Сейчас спустится служанка.
Лекарство откупорено. Капли падают медленно. Антуанетта встряхивает бутылочку, жидкость вытекает в зеленоватую землю одного из горшков и тут же впитывается.
Все кончено. Доминика охотно присела бы, но ей хочется все видеть; она поражена тем, как просто все произошло, с какой естественностью та женщина, по другую сторону улицы, капнула последнюю каплю лекарства в стакан, плеснула туда же воды, а потом пошла к дверям.
Доминика чувствует, почти слышит, как она кричит: «Сесиль!.. Сесиль!..»
Никого. Она уходит. Исчезает из виду. Возвращается со служанкой.
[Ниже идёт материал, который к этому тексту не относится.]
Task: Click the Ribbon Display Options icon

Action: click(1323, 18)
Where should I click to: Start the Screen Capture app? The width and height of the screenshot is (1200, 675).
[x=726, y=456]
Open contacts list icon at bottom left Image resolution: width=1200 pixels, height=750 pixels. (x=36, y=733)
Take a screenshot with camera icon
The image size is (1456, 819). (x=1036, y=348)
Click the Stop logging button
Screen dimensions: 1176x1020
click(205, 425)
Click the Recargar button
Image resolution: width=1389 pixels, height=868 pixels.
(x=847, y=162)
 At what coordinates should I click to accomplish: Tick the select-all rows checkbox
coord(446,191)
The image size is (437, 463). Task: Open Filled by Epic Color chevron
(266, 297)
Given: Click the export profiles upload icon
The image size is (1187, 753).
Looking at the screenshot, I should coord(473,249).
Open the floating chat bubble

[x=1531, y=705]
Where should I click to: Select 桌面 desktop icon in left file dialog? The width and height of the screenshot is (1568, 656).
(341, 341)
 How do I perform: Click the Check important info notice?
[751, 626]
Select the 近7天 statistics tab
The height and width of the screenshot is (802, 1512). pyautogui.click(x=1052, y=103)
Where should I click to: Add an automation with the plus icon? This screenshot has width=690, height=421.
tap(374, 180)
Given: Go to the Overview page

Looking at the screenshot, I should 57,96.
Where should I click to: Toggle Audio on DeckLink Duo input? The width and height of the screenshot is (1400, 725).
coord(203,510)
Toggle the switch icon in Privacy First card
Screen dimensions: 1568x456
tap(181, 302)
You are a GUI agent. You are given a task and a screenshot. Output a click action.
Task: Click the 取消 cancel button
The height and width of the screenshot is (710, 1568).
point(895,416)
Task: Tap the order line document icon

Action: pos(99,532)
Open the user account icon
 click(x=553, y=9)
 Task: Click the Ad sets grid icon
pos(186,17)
По дороге она нашла платок и покусывает его, трет глаза.
— Сходите к свекрови, скажите ей…
Не может быть, чтобы колени у нее не дрожали так же, как у Доминики.
Сесиль бросается на лестницу, а Антуанетта держится в сторонке от кровати и даже не смотрит туда; она рассеянно выглядывает в окно, взгляд ее на миг задерживается на жалюзи, за которыми притаилась в засаде Доминика.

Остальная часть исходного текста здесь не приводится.